Work item: From the listing below, pick out each line with the word "Ульяновске".
Top of Extracted information
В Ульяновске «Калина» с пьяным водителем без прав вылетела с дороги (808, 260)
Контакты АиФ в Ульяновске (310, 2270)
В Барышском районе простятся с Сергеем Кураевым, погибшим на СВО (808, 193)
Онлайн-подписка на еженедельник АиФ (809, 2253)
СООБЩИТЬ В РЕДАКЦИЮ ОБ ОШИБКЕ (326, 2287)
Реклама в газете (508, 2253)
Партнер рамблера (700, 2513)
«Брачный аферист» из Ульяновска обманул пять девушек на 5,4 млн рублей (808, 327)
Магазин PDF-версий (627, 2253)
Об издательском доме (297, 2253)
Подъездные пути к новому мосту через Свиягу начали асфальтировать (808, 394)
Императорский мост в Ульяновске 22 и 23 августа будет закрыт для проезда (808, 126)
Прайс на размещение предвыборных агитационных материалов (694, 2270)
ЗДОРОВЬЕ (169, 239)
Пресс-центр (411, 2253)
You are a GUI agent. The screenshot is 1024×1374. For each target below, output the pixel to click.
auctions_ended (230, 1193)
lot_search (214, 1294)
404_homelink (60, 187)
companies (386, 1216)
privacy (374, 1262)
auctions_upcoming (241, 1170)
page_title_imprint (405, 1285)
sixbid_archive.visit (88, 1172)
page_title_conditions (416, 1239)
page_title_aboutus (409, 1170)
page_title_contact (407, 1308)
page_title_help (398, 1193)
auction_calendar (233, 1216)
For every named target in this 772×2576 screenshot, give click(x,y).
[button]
Bottom of Extracted information
Top of Extracted information
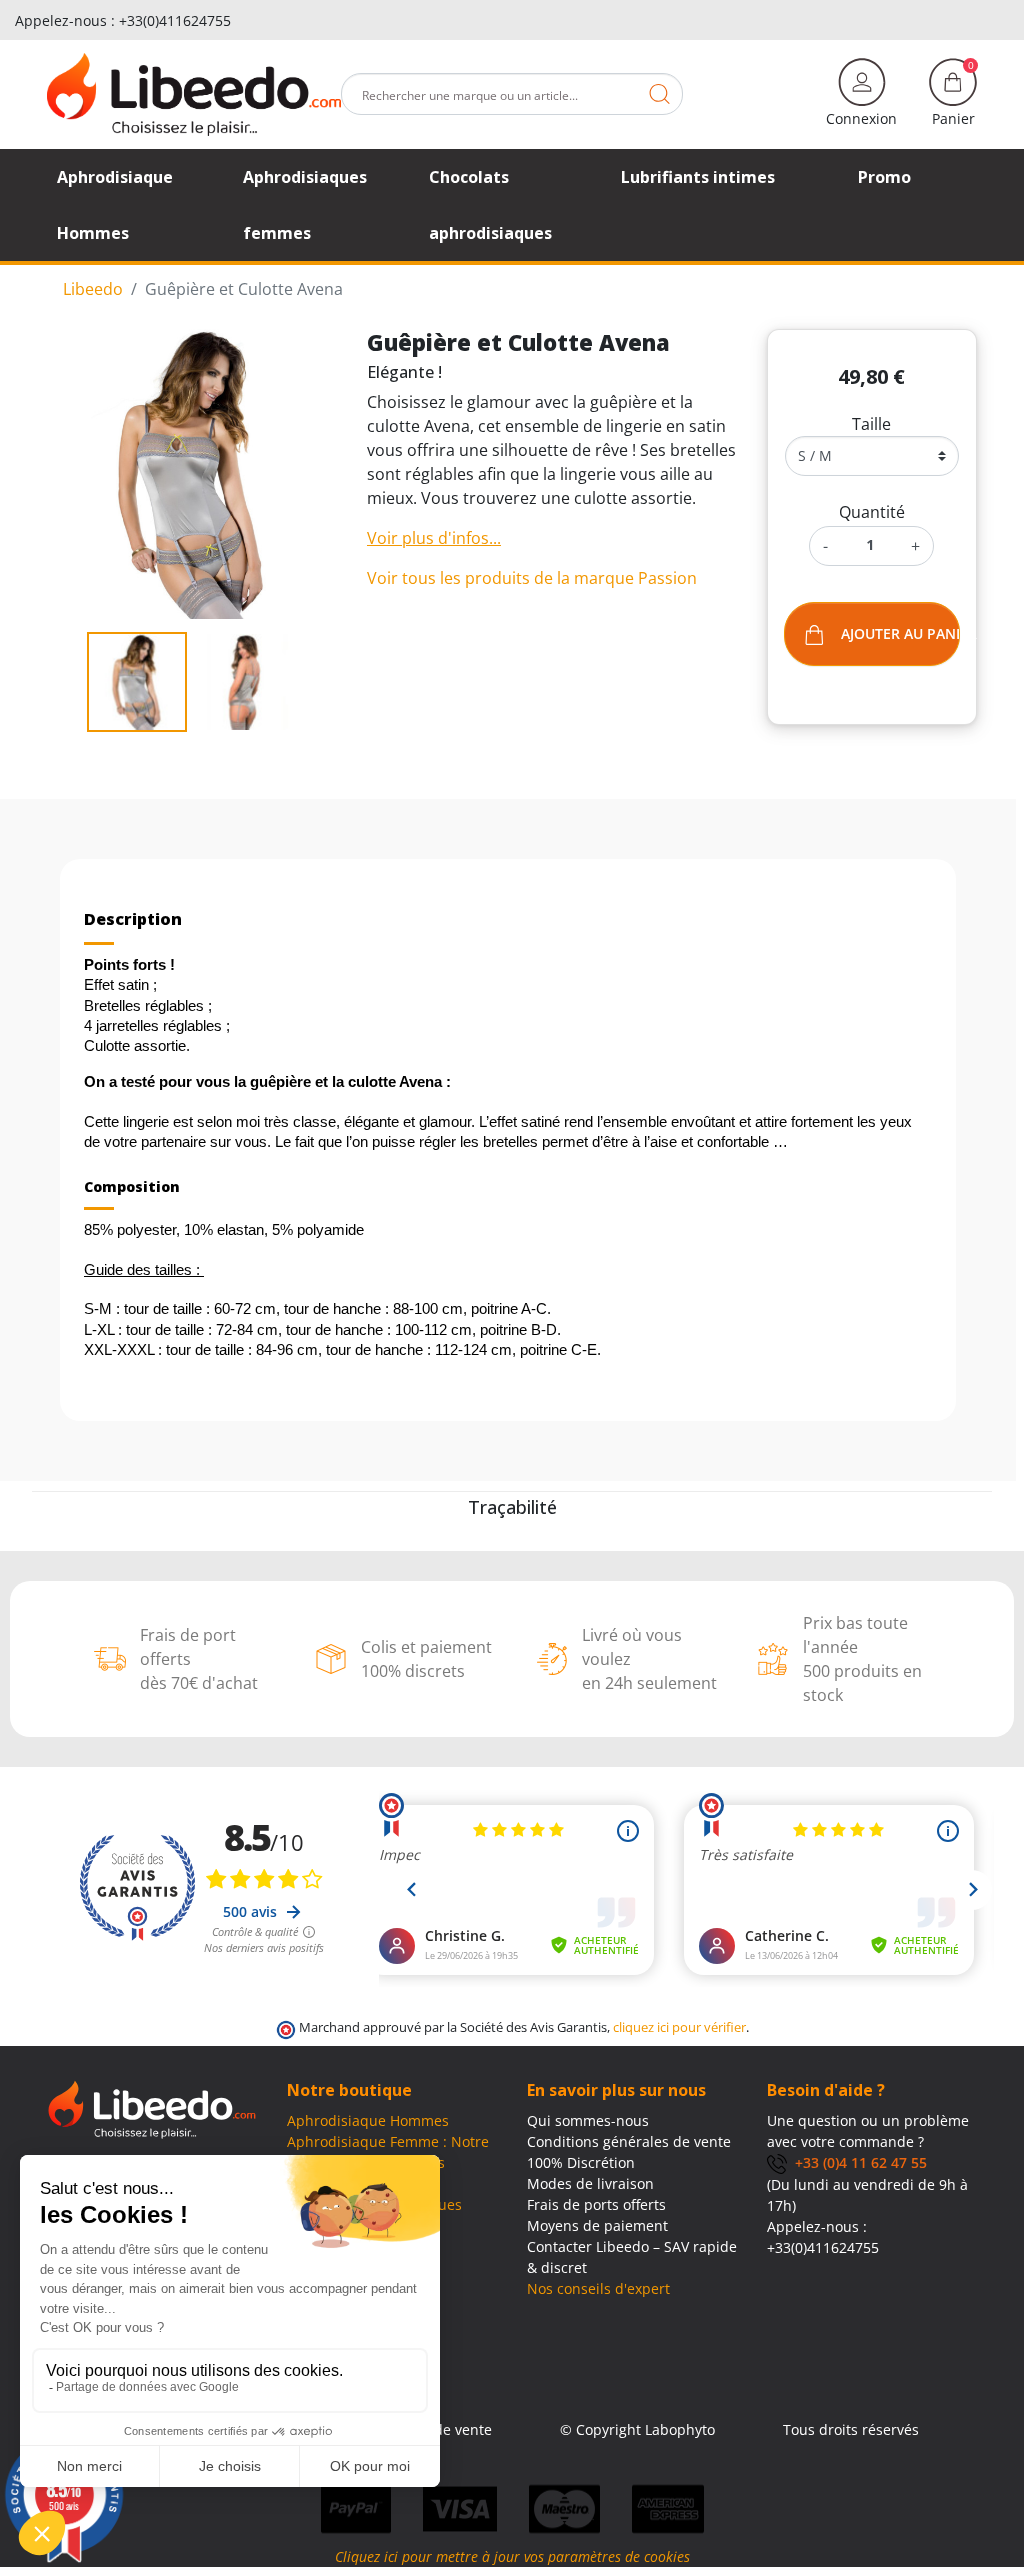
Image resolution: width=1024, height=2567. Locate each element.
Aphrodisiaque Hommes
Bottom of Extracted information
Top of Extracted information
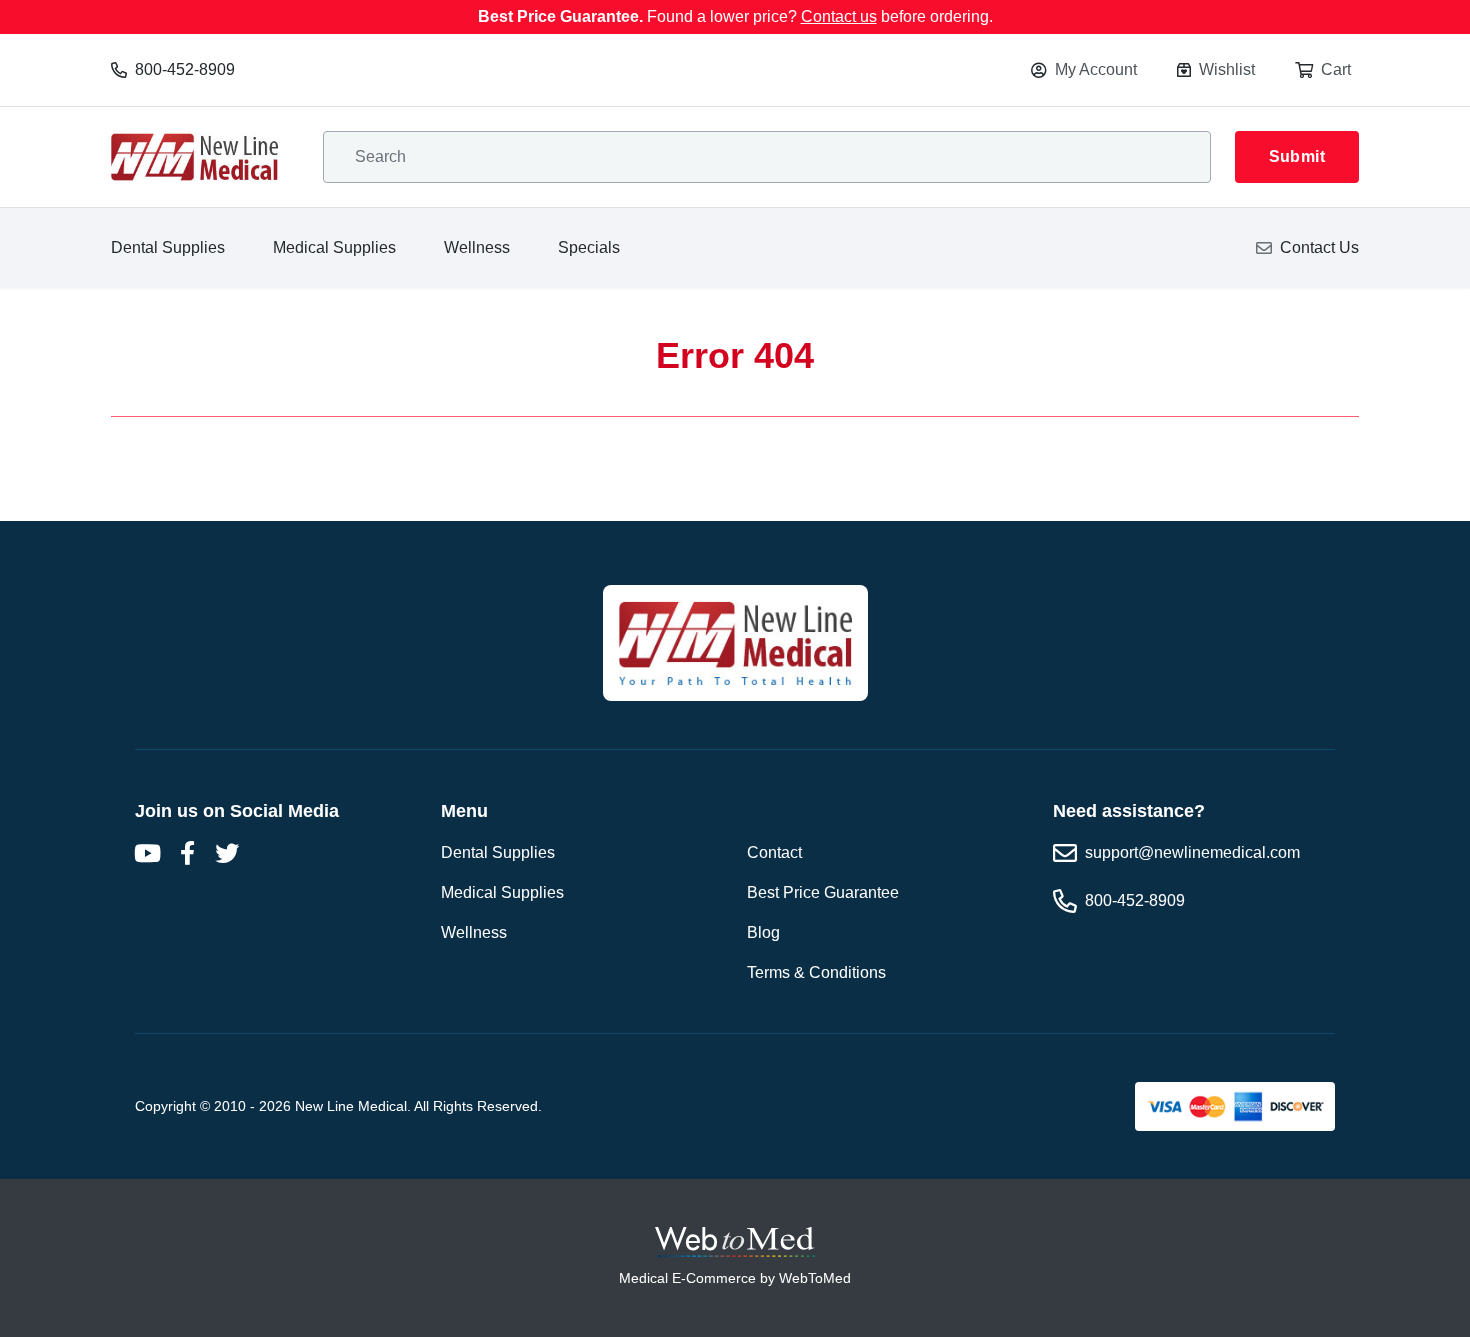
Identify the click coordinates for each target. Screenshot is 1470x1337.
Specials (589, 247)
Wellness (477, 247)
Bottom of Extracted information
Your response:
В Ульяновске «Калина» с пьяным водителем без прав вылетела с дороги (808, 260)
Контакты АиФ в Ульяновске (310, 2270)
Императорский мост в Ульяновске 22 и 23 августа будет закрыт для проезда (808, 126)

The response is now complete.